WHAT YOU WILL DO -
Reading the listing that follows, count the lines where "plus" appears, and answer with only that count.

⁂

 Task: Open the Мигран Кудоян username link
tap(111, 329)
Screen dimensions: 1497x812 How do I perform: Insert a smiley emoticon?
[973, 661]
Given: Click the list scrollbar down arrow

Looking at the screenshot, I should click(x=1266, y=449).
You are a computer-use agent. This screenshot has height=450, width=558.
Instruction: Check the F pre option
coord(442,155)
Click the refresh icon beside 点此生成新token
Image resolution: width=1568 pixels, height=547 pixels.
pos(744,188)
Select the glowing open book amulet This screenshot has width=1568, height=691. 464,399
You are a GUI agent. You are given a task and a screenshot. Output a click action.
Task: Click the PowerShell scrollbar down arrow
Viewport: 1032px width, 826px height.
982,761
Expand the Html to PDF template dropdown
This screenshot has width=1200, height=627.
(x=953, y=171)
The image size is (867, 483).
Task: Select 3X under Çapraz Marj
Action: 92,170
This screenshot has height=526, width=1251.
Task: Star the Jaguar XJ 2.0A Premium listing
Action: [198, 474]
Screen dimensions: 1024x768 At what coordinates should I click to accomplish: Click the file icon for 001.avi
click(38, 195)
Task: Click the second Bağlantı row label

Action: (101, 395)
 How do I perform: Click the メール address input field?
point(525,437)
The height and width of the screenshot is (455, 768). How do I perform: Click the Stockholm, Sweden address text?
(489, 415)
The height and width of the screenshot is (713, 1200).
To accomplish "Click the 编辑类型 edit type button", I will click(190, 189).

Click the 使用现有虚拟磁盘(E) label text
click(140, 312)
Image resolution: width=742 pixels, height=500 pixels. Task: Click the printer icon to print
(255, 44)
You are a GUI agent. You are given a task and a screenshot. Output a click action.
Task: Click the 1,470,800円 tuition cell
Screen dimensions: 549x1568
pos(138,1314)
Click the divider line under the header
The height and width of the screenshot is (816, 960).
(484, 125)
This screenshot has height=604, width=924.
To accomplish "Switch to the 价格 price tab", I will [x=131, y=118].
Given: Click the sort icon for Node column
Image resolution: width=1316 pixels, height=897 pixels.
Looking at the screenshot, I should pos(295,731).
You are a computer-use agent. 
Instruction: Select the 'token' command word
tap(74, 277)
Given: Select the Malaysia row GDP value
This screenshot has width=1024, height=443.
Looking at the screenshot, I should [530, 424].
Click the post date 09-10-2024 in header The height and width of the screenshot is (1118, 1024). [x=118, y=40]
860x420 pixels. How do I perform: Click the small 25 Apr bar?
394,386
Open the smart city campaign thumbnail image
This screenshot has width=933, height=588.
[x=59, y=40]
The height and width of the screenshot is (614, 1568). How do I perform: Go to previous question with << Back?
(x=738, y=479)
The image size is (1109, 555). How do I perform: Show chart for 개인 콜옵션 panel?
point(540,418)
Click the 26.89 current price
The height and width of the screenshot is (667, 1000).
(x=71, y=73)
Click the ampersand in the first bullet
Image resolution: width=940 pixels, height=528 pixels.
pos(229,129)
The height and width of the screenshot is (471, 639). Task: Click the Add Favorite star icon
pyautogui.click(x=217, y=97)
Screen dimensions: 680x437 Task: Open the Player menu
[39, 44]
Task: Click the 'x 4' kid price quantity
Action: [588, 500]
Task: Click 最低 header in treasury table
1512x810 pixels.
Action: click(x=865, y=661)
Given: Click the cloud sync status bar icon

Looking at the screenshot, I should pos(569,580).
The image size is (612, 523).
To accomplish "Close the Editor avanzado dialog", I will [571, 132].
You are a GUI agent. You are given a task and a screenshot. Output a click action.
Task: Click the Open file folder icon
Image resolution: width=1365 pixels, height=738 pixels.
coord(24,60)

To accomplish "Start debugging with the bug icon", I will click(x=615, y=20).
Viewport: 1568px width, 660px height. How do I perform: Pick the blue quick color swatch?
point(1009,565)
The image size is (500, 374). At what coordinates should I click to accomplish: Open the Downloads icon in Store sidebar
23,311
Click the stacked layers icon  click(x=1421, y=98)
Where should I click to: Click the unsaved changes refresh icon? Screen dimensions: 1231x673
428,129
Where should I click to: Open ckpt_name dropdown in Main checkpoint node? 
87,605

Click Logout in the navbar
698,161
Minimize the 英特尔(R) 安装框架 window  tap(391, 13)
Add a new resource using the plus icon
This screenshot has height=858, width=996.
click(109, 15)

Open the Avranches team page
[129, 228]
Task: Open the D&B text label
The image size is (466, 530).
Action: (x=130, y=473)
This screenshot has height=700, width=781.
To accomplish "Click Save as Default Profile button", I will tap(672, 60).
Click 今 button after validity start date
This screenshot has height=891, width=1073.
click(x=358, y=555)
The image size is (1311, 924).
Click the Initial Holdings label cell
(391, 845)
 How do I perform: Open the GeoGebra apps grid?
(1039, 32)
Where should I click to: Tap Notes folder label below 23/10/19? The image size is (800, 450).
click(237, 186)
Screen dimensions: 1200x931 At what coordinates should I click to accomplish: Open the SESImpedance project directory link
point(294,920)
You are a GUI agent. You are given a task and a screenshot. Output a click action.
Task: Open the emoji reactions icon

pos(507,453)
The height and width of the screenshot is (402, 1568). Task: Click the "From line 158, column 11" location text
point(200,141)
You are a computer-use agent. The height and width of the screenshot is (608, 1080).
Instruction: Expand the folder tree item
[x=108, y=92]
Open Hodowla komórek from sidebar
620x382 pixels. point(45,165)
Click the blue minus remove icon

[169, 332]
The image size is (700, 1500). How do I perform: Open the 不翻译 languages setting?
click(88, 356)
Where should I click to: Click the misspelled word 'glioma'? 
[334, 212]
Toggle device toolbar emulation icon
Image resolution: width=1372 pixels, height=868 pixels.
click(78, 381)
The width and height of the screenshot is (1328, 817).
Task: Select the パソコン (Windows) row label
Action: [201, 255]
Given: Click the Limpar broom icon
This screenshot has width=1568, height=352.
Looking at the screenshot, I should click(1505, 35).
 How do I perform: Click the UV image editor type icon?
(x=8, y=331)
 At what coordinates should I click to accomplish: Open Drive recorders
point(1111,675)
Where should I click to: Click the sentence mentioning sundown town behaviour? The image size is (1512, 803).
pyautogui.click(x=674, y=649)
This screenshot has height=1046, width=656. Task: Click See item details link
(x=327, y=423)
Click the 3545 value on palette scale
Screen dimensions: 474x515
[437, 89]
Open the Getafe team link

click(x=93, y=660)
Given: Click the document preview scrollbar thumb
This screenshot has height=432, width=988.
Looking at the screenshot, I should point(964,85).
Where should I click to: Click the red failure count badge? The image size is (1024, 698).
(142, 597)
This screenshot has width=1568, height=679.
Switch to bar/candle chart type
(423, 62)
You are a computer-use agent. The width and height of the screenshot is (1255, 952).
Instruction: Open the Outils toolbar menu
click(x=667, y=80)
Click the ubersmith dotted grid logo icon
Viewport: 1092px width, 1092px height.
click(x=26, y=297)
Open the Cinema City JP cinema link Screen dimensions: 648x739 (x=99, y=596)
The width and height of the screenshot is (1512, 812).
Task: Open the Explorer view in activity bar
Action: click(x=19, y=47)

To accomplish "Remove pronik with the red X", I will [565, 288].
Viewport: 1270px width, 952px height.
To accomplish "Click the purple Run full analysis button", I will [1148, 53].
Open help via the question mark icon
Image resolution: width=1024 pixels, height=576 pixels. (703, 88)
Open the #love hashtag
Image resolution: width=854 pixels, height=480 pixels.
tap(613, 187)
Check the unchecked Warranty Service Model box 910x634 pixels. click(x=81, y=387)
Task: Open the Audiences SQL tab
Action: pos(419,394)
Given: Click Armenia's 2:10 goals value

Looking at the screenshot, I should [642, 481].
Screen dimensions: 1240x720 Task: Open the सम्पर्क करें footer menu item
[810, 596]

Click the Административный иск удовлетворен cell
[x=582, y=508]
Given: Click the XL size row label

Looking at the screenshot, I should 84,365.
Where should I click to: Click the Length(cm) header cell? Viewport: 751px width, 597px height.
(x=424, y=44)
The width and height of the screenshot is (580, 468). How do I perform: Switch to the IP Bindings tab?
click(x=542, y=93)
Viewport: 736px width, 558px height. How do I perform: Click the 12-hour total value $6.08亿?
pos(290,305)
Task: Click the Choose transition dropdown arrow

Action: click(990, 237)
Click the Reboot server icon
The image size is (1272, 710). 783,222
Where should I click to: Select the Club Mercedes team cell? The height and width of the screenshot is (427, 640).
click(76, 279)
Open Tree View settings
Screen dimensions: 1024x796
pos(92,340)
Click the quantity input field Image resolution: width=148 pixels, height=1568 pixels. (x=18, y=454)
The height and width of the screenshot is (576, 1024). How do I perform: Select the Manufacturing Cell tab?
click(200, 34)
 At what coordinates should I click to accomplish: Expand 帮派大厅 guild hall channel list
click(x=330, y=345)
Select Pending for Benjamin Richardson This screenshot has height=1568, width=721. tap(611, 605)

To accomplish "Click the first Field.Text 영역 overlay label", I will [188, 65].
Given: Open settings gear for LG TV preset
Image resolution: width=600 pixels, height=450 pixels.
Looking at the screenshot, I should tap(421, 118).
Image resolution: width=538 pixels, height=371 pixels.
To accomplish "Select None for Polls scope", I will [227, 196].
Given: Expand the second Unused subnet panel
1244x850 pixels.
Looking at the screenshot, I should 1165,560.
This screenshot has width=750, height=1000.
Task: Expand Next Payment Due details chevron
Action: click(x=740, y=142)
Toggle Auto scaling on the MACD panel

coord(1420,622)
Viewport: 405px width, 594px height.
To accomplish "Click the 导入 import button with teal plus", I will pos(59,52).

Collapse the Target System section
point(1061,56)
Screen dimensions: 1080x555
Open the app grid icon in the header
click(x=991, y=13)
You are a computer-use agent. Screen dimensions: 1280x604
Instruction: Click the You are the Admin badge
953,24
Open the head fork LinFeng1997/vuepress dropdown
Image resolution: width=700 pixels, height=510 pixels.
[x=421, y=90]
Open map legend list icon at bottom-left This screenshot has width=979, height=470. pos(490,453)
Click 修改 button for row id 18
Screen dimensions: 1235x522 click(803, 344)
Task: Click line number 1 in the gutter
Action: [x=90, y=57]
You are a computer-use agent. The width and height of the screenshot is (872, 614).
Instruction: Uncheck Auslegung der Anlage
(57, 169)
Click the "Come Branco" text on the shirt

⁂

WRITTEN RESPONSE -
2